*Extracted material*
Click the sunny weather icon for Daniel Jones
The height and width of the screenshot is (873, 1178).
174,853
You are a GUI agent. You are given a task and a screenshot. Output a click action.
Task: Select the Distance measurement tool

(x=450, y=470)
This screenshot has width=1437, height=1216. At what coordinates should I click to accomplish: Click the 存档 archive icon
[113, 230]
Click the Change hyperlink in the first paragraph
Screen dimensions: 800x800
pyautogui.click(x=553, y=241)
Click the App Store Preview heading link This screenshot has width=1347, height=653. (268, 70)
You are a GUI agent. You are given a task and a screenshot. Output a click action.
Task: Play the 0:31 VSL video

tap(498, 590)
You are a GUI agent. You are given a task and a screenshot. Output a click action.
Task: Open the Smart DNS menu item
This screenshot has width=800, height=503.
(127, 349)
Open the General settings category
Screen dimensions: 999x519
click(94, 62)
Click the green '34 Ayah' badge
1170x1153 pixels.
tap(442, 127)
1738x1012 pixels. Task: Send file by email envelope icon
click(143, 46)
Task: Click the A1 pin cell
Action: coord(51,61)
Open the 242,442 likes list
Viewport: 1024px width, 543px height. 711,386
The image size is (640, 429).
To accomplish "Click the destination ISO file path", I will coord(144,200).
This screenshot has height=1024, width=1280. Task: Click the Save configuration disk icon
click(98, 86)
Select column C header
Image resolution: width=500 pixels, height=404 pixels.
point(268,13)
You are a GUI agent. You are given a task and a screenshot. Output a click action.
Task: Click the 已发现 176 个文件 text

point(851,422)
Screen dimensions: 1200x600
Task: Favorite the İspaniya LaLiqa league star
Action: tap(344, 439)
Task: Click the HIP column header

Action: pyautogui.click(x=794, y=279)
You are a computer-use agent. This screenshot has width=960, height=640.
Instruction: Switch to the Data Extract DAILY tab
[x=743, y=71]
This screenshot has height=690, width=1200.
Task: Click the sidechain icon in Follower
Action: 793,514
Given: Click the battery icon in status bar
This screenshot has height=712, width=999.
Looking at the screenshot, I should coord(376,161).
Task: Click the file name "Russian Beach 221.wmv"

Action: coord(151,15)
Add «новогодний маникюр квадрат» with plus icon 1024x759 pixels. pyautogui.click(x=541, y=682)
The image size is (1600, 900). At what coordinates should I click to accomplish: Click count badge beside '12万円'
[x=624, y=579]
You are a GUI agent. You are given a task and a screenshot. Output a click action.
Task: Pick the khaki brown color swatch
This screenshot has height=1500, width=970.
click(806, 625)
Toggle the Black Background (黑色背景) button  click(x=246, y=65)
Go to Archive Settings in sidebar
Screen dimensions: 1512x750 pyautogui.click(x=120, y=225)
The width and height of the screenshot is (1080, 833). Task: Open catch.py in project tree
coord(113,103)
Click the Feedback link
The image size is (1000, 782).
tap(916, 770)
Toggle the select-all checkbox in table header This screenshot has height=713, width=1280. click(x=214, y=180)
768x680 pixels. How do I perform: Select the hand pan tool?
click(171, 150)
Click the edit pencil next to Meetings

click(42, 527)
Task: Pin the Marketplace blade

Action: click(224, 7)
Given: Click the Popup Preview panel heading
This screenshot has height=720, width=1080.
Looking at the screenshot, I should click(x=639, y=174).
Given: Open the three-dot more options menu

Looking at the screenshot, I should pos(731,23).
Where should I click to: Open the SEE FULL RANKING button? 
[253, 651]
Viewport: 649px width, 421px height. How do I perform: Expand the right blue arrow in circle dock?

*Your task*
Give back the entire listing exactly as it was written.

*Problem solution*
Click the sunny weather icon for Daniel Jones
The height and width of the screenshot is (873, 1178).
174,853
You are a GUI agent. You are given a task and a screenshot. Output a click action.
Task: Select the Distance measurement tool

(x=450, y=470)
This screenshot has width=1437, height=1216. At what coordinates should I click to accomplish: Click the 存档 archive icon
[113, 230]
Click the Change hyperlink in the first paragraph
Screen dimensions: 800x800
pyautogui.click(x=553, y=241)
Click the App Store Preview heading link This screenshot has width=1347, height=653. (268, 70)
You are a GUI agent. You are given a task and a screenshot. Output a click action.
Task: Play the 0:31 VSL video

tap(498, 590)
You are a GUI agent. You are given a task and a screenshot. Output a click action.
Task: Open the Smart DNS menu item
This screenshot has width=800, height=503.
(127, 349)
Open the General settings category
Screen dimensions: 999x519
click(94, 62)
Click the green '34 Ayah' badge
1170x1153 pixels.
tap(442, 127)
1738x1012 pixels. Task: Send file by email envelope icon
click(143, 46)
Task: Click the A1 pin cell
Action: coord(51,61)
Open the 242,442 likes list
Viewport: 1024px width, 543px height. 711,386
The image size is (640, 429).
To accomplish "Click the destination ISO file path", I will coord(144,200).
This screenshot has height=1024, width=1280. Task: Click the Save configuration disk icon
click(98, 86)
Select column C header
Image resolution: width=500 pixels, height=404 pixels.
point(268,13)
You are a GUI agent. You are given a task and a screenshot. Output a click action.
Task: Click the 已发现 176 个文件 text

point(851,422)
Screen dimensions: 1200x600
Task: Favorite the İspaniya LaLiqa league star
Action: tap(344, 439)
Task: Click the HIP column header

Action: pyautogui.click(x=794, y=279)
You are a computer-use agent. This screenshot has width=960, height=640.
Instruction: Switch to the Data Extract DAILY tab
[x=743, y=71]
This screenshot has height=690, width=1200.
Task: Click the sidechain icon in Follower
Action: 793,514
Given: Click the battery icon in status bar
This screenshot has height=712, width=999.
Looking at the screenshot, I should coord(376,161).
Task: Click the file name "Russian Beach 221.wmv"

Action: coord(151,15)
Add «новогодний маникюр квадрат» with plus icon 1024x759 pixels. pyautogui.click(x=541, y=682)
The image size is (1600, 900). At what coordinates should I click to accomplish: Click count badge beside '12万円'
[x=624, y=579]
You are a GUI agent. You are given a task and a screenshot. Output a click action.
Task: Pick the khaki brown color swatch
This screenshot has height=1500, width=970.
click(806, 625)
Toggle the Black Background (黑色背景) button  click(x=246, y=65)
Go to Archive Settings in sidebar
Screen dimensions: 1512x750 pyautogui.click(x=120, y=225)
The width and height of the screenshot is (1080, 833). Task: Open catch.py in project tree
coord(113,103)
Click the Feedback link
The image size is (1000, 782).
tap(916, 770)
Toggle the select-all checkbox in table header This screenshot has height=713, width=1280. click(x=214, y=180)
768x680 pixels. How do I perform: Select the hand pan tool?
click(171, 150)
Click the edit pencil next to Meetings

click(42, 527)
Task: Pin the Marketplace blade

Action: click(224, 7)
Given: Click the Popup Preview panel heading
This screenshot has height=720, width=1080.
Looking at the screenshot, I should click(x=639, y=174).
Given: Open the three-dot more options menu

Looking at the screenshot, I should pos(731,23).
Where should I click to: Open the SEE FULL RANKING button? 
[253, 651]
Viewport: 649px width, 421px height. How do I perform: Expand the right blue arrow in circle dock?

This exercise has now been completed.